— Begin Passage —
In some operating systems and with a specific configuration, an IPv6 socket can listen for both IPv4 and IPv6 connections, IF the configuration allows so. The disadvantage is that the application sees that IPv4 connection as if it was initiated from the IPv6 address prefix ::ffff:0:0:/96 where client's IPv4 address is mapped in the last 32 bits of that prefix.

An alternative to using just an IPv6 socket to handle both protocol connections is to use two sockets, based on current system's configuration, and multiplex connection processing.

As for this specific problem, the workaround provided in my original post would help for the case where an IPv6 address would be provided (e.g. ::, ::1, 2001:db8:dead::beef). Only in the case of binding to :: together with the OS-specific configuration (as mentioned above) would the server accept IPv4 connections on that socket too.

For hostnames resolving to address families of both protocols, the workaround wouldn't help at all.

This is definitely something to be fixed in the code of TCPSocket, as both client_python and WSGIServer just pass the address down the stack. But it isn't.

@brian-brazil: there is no light at the end of the tunnel to have this fixed in TCPSocket any time soon. Considering all of the above, including your statement that there is currently no IPv4/IPv6 specific code, would you be willing to make any change to the repo to at least enable listening on ::?

Thank you.

It is the correct issue.
— End Passage —
— Begin Data —
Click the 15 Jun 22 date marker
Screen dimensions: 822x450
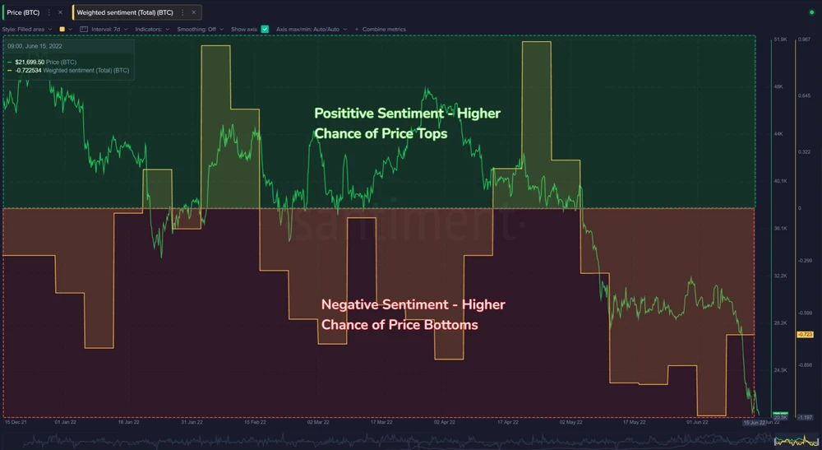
— End Data —
What you need to do
a - In the IPv6 socket post, which address prefix does an application see an IPv4 connection as coming from?
b - Can you sum up the IPv6 socket post in two sentences?
c - Carry the IPv6 socket post forward from its final sentence.

Response list
a - ::ffff:0:0:/96

b - With the right operating system configuration, an IPv6 socket can accept IPv4 connections, but the application then sees the client's IPv4 address mapped into an IPv6 prefix, and using two sockets with multiplexed processing is an alternative. The author says the earlier workaround helps only when an IPv6 address is given, not for hostnames that resolve to both families, and asks whether the repo could at least be changed to allow listening on :: since a fix in TCPSocket is not expected soon.

c -
I'm a bit confused then here. What exactly was fixed in cPython 3.8?

http.server was fixed to allow binds on IPv6 addresses, e.g. ::.
TCPSocket is still broken.

# python3 -V
Python 3.7.3
# python3 -m http.server --bind ::
Traceback (most recent call last):
  File "/usr/lib/python3.7/runpy.py", line 193, in _run_module_as_main
    "__main__", mod_spec)
  File "/usr/lib/python3.7/runpy.py", line 85, in _run_code
    exec(code, run_globals)
  File "/usr/lib/python3.7/http/server.py", line 1262, in <module>
    test(HandlerClass=handler_class, port=args.port, bind=args.bind)
  File "/usr/lib/python3.7/http/server.py", line 1230, in test
    with ServerClass(server_address, HandlerClass) as httpd:
  File "/usr/lib/python3.7/socketserver.py", line 452, in __init__
    self.server_bind()
  File "/usr/lib/python3.7/http/server.py", line 137, in server_bind
    socketserver.TCPServer.server_bind(self)
  File "/usr/lib/python3.7/socketserver.py", line 466, in server_bind
    self.socket.bind(self.server_address)
socket.gaierror: [Errno -9] Address family for hostname not supported
# python3.8 -V
Python 3.8.5
# python3.8 -m http.server --bind ::
Serving HTTP on :: port 8000 (http://[::]:8000/) ...
^C
Keyboard interrupt received, exiting.

Do you have a link to how they fixed it? I'd rather not reinvent the wheel.

Well. Yes, I have a link, but you will probably not like the patch. (It has the same disadvantages as the workaround proposed in this bug report.)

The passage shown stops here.